[Dataset entries]
::::::::::
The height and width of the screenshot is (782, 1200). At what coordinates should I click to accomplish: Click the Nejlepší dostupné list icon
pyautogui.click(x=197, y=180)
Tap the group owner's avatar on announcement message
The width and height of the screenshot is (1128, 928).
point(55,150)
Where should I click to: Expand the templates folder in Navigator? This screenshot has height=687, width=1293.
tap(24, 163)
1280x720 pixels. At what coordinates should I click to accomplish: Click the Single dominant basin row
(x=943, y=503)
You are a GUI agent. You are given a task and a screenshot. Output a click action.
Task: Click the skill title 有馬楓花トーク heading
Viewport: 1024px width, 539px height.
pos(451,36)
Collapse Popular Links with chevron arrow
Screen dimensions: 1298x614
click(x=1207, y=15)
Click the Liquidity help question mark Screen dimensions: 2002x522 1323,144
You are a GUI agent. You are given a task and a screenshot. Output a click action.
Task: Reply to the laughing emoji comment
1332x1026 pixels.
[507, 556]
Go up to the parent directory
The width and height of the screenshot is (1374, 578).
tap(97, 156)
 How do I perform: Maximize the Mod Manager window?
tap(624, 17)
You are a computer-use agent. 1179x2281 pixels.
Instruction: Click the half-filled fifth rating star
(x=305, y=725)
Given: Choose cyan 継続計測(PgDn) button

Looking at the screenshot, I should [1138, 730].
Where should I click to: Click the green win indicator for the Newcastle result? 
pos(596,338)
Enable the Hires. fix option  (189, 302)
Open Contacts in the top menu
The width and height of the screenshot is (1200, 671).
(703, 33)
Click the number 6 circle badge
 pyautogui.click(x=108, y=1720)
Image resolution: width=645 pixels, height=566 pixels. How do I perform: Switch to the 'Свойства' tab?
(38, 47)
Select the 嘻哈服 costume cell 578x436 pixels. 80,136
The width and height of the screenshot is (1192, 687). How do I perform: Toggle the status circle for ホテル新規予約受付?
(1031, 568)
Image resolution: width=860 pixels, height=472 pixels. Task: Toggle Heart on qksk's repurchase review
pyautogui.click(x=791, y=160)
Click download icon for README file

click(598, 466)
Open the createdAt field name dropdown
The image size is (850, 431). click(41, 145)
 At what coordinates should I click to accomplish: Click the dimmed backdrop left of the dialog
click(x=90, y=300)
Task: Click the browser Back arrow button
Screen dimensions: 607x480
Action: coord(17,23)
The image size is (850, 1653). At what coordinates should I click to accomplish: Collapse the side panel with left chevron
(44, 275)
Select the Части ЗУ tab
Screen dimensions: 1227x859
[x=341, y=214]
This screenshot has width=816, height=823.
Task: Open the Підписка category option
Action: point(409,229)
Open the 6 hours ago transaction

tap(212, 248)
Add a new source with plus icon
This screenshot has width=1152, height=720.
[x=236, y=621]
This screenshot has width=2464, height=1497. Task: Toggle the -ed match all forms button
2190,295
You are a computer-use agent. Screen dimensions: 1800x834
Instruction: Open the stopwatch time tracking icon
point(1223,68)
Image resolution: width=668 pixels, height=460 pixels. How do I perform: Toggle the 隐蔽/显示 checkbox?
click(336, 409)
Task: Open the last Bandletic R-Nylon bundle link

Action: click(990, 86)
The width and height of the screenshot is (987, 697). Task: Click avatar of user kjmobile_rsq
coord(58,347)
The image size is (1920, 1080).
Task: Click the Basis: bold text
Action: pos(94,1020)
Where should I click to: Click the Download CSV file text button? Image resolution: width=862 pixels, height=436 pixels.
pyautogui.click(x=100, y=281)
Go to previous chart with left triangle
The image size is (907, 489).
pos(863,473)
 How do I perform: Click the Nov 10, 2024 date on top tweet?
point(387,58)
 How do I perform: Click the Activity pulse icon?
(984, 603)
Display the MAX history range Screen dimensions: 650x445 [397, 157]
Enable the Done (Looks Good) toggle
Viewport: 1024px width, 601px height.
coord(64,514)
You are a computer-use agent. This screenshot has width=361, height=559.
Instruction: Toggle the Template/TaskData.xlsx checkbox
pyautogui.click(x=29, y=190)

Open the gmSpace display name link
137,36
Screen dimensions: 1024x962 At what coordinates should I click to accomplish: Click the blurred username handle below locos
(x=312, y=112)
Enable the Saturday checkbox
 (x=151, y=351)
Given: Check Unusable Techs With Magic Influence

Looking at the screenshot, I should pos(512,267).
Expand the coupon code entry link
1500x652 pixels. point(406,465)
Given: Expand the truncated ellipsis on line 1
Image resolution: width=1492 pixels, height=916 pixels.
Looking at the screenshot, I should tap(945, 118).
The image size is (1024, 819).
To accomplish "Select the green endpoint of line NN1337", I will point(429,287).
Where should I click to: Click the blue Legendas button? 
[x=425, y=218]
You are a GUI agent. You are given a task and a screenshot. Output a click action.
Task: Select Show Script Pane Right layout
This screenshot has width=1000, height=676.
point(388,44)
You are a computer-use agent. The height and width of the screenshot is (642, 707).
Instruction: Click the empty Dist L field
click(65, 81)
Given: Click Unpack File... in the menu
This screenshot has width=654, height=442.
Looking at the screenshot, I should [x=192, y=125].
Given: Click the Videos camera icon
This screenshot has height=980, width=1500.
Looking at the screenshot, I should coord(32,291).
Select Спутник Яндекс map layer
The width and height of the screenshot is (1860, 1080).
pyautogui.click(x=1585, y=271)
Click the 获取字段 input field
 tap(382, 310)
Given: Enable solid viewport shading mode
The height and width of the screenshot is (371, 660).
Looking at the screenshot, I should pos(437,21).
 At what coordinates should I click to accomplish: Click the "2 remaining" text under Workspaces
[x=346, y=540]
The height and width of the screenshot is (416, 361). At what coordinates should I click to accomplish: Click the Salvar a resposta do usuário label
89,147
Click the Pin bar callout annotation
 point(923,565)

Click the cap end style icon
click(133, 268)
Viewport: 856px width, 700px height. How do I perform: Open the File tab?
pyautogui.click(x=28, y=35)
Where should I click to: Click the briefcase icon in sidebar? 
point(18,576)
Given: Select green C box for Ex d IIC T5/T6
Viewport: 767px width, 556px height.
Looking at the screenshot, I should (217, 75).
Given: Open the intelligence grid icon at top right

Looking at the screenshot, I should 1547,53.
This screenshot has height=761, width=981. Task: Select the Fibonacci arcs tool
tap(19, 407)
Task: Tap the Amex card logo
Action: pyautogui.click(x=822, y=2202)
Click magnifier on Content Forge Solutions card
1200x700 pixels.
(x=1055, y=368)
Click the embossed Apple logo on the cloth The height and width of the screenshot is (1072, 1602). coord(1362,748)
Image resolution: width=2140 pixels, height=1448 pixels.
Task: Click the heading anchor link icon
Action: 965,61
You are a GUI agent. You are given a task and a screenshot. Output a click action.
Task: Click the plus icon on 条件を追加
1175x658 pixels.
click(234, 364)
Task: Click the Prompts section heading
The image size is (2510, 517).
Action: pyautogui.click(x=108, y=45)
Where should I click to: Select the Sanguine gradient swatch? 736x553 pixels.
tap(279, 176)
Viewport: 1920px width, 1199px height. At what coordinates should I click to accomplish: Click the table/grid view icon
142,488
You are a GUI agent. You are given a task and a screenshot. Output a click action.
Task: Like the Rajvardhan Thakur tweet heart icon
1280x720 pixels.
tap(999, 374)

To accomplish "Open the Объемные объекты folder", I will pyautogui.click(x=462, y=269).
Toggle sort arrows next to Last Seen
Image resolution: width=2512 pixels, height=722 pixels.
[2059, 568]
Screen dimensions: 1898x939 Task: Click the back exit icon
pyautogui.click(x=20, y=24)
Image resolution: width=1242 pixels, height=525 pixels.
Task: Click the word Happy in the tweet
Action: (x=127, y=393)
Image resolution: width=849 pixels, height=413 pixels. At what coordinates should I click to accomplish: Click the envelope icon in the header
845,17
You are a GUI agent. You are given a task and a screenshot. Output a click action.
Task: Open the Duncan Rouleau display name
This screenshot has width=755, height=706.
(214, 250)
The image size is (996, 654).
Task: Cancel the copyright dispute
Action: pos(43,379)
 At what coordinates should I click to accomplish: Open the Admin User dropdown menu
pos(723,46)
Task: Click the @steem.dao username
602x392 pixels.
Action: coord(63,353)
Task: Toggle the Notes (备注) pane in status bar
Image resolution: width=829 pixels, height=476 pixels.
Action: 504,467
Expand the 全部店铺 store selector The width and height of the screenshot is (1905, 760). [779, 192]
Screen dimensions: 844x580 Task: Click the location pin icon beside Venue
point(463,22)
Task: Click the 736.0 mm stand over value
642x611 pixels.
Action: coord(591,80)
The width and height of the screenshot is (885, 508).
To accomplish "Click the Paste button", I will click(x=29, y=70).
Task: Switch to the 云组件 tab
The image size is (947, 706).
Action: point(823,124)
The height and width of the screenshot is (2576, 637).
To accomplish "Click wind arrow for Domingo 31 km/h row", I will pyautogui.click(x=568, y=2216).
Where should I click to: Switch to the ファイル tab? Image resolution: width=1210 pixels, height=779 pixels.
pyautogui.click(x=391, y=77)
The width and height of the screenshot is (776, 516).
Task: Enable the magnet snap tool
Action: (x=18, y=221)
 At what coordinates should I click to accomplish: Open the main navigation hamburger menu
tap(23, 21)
::::::::::
ACTIVITY
Look through the preceding entries for the word "computer". Report how many lines hold it, and only that number.

RESPONSE
4